[Records from a data source]
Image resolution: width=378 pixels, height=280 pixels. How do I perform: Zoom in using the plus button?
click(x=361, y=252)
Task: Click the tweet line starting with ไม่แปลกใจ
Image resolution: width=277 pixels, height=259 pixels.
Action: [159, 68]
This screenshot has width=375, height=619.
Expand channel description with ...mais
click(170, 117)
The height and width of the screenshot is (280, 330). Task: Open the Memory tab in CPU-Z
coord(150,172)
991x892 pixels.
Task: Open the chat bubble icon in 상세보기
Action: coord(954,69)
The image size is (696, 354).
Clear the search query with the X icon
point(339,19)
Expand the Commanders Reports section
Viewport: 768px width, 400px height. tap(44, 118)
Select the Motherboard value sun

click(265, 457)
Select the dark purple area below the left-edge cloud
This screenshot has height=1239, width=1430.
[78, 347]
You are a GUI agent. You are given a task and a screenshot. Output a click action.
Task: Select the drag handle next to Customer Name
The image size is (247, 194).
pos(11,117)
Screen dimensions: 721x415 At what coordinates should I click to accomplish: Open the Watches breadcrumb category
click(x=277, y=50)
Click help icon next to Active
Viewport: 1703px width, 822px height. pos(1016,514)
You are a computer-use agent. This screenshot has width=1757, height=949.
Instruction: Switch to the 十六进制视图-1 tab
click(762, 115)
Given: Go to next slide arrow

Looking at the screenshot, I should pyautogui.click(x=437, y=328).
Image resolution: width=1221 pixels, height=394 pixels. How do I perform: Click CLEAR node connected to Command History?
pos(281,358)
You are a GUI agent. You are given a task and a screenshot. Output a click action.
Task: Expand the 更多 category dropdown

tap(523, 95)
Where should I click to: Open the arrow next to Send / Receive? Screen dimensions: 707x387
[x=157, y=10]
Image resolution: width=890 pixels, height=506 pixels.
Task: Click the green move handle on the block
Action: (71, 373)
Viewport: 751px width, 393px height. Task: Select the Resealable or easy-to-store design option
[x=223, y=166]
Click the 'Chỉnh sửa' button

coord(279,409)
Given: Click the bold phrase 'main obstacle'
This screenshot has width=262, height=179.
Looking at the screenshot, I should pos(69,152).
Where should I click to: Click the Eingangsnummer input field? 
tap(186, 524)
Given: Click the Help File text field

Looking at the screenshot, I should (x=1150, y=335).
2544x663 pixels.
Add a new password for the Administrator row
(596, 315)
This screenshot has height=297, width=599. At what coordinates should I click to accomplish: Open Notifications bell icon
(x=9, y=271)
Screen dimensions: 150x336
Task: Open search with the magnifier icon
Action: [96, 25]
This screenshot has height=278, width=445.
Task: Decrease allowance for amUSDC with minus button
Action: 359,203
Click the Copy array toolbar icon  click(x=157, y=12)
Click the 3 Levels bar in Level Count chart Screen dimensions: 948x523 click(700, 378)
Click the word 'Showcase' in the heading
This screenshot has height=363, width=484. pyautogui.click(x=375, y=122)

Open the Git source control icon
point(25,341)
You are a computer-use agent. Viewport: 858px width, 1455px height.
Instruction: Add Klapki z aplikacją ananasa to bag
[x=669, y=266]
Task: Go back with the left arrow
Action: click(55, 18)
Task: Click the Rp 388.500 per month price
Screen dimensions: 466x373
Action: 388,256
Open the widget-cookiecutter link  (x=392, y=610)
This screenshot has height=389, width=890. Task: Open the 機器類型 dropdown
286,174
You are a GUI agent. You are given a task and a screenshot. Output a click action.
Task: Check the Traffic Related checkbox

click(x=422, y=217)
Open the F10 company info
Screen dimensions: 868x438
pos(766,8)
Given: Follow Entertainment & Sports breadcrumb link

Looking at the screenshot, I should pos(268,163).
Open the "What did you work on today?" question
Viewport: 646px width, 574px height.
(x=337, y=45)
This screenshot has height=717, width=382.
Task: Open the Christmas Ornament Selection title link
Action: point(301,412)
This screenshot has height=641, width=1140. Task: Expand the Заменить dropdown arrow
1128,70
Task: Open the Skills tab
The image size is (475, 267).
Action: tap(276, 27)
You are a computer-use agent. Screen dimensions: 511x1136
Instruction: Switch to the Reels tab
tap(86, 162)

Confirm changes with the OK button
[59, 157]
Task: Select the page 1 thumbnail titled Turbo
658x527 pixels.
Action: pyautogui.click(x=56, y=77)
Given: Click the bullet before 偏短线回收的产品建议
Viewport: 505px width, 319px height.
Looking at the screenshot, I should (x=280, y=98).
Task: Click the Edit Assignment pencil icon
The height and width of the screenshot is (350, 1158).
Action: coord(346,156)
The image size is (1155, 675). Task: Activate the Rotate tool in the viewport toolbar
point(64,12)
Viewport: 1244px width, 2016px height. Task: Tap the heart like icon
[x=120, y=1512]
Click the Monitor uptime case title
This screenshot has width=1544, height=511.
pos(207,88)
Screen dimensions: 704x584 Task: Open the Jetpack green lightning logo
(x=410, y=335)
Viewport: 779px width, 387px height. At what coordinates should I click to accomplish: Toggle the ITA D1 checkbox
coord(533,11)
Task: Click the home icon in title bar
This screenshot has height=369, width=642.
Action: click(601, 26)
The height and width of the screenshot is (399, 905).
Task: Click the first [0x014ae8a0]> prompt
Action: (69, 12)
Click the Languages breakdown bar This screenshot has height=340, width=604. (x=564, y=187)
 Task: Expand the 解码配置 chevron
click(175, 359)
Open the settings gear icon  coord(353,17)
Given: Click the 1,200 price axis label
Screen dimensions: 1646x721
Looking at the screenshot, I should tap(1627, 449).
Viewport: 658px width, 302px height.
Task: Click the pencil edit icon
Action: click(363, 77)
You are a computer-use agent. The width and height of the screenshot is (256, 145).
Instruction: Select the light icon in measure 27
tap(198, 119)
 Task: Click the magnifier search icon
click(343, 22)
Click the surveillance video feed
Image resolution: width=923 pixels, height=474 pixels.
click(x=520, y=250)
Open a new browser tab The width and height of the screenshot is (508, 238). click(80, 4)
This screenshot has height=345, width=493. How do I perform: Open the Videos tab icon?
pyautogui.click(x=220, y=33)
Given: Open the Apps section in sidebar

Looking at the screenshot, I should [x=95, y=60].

*Task goal*
The data should be copied out in full, exactly as it reads.

*Answer to the problem*
Image resolution: width=378 pixels, height=280 pixels. How do I perform: Zoom in using the plus button?
click(x=361, y=252)
Task: Click the tweet line starting with ไม่แปลกใจ
Image resolution: width=277 pixels, height=259 pixels.
Action: [159, 68]
This screenshot has width=375, height=619.
Expand channel description with ...mais
click(170, 117)
The height and width of the screenshot is (280, 330). Task: Open the Memory tab in CPU-Z
coord(150,172)
991x892 pixels.
Task: Open the chat bubble icon in 상세보기
Action: coord(954,69)
The image size is (696, 354).
Clear the search query with the X icon
point(339,19)
Expand the Commanders Reports section
Viewport: 768px width, 400px height. tap(44, 118)
Select the Motherboard value sun

click(265, 457)
Select the dark purple area below the left-edge cloud
This screenshot has height=1239, width=1430.
[78, 347]
You are a GUI agent. You are given a task and a screenshot. Output a click action.
Task: Select the drag handle next to Customer Name
The image size is (247, 194).
pos(11,117)
Screen dimensions: 721x415 At what coordinates should I click to accomplish: Open the Watches breadcrumb category
click(x=277, y=50)
Click help icon next to Active
Viewport: 1703px width, 822px height. pos(1016,514)
You are a computer-use agent. This screenshot has width=1757, height=949.
Instruction: Switch to the 十六进制视图-1 tab
click(762, 115)
Given: Go to next slide arrow

Looking at the screenshot, I should pyautogui.click(x=437, y=328).
Image resolution: width=1221 pixels, height=394 pixels. How do I perform: Click CLEAR node connected to Command History?
pos(281,358)
You are a GUI agent. You are given a task and a screenshot. Output a click action.
Task: Expand the 更多 category dropdown

tap(523, 95)
Where should I click to: Open the arrow next to Send / Receive? Screen dimensions: 707x387
[x=157, y=10]
Image resolution: width=890 pixels, height=506 pixels.
Task: Click the green move handle on the block
Action: (71, 373)
Viewport: 751px width, 393px height. Task: Select the Resealable or easy-to-store design option
[x=223, y=166]
Click the 'Chỉnh sửa' button

coord(279,409)
Given: Click the bold phrase 'main obstacle'
This screenshot has width=262, height=179.
Looking at the screenshot, I should pos(69,152).
Where should I click to: Click the Eingangsnummer input field? 
tap(186, 524)
Given: Click the Help File text field

Looking at the screenshot, I should (x=1150, y=335).
2544x663 pixels.
Add a new password for the Administrator row
(596, 315)
This screenshot has height=297, width=599. At what coordinates should I click to accomplish: Open Notifications bell icon
(x=9, y=271)
Screen dimensions: 150x336
Task: Open search with the magnifier icon
Action: [96, 25]
This screenshot has height=278, width=445.
Task: Decrease allowance for amUSDC with minus button
Action: 359,203
Click the Copy array toolbar icon  click(x=157, y=12)
Click the 3 Levels bar in Level Count chart Screen dimensions: 948x523 click(700, 378)
Click the word 'Showcase' in the heading
This screenshot has height=363, width=484. pyautogui.click(x=375, y=122)

Open the Git source control icon
point(25,341)
You are a computer-use agent. Viewport: 858px width, 1455px height.
Instruction: Add Klapki z aplikacją ananasa to bag
[x=669, y=266]
Task: Go back with the left arrow
Action: click(55, 18)
Task: Click the Rp 388.500 per month price
Screen dimensions: 466x373
Action: 388,256
Open the widget-cookiecutter link  (x=392, y=610)
This screenshot has height=389, width=890. Task: Open the 機器類型 dropdown
286,174
You are a GUI agent. You are given a task and a screenshot. Output a click action.
Task: Check the Traffic Related checkbox

click(x=422, y=217)
Open the F10 company info
Screen dimensions: 868x438
pos(766,8)
Given: Follow Entertainment & Sports breadcrumb link

Looking at the screenshot, I should pos(268,163).
Open the "What did you work on today?" question
Viewport: 646px width, 574px height.
(x=337, y=45)
This screenshot has height=717, width=382.
Task: Open the Christmas Ornament Selection title link
Action: point(301,412)
This screenshot has height=641, width=1140. Task: Expand the Заменить dropdown arrow
1128,70
Task: Open the Skills tab
The image size is (475, 267).
Action: tap(276, 27)
You are a computer-use agent. Screen dimensions: 511x1136
Instruction: Switch to the Reels tab
tap(86, 162)

Confirm changes with the OK button
[59, 157]
Task: Select the page 1 thumbnail titled Turbo
658x527 pixels.
Action: pyautogui.click(x=56, y=77)
Given: Click the bullet before 偏短线回收的产品建议
Viewport: 505px width, 319px height.
Looking at the screenshot, I should (x=280, y=98).
Task: Click the Edit Assignment pencil icon
The height and width of the screenshot is (350, 1158).
Action: coord(346,156)
The image size is (1155, 675). Task: Activate the Rotate tool in the viewport toolbar
point(64,12)
Viewport: 1244px width, 2016px height. Task: Tap the heart like icon
[x=120, y=1512]
Click the Monitor uptime case title
This screenshot has width=1544, height=511.
pos(207,88)
Screen dimensions: 704x584 Task: Open the Jetpack green lightning logo
(x=410, y=335)
Viewport: 779px width, 387px height. At what coordinates should I click to accomplish: Toggle the ITA D1 checkbox
coord(533,11)
Task: Click the home icon in title bar
This screenshot has height=369, width=642.
Action: click(601, 26)
The height and width of the screenshot is (399, 905).
Task: Click the first [0x014ae8a0]> prompt
Action: (69, 12)
Click the Languages breakdown bar This screenshot has height=340, width=604. (x=564, y=187)
 Task: Expand the 解码配置 chevron
click(175, 359)
Open the settings gear icon  coord(353,17)
Given: Click the 1,200 price axis label
Screen dimensions: 1646x721
Looking at the screenshot, I should tap(1627, 449).
Viewport: 658px width, 302px height.
Task: Click the pencil edit icon
Action: click(363, 77)
You are a computer-use agent. The width and height of the screenshot is (256, 145).
Instruction: Select the light icon in measure 27
tap(198, 119)
 Task: Click the magnifier search icon
click(343, 22)
Click the surveillance video feed
Image resolution: width=923 pixels, height=474 pixels.
click(x=520, y=250)
Open a new browser tab The width and height of the screenshot is (508, 238). click(80, 4)
This screenshot has height=345, width=493. How do I perform: Open the Videos tab icon?
pyautogui.click(x=220, y=33)
Given: Open the Apps section in sidebar

Looking at the screenshot, I should [x=95, y=60].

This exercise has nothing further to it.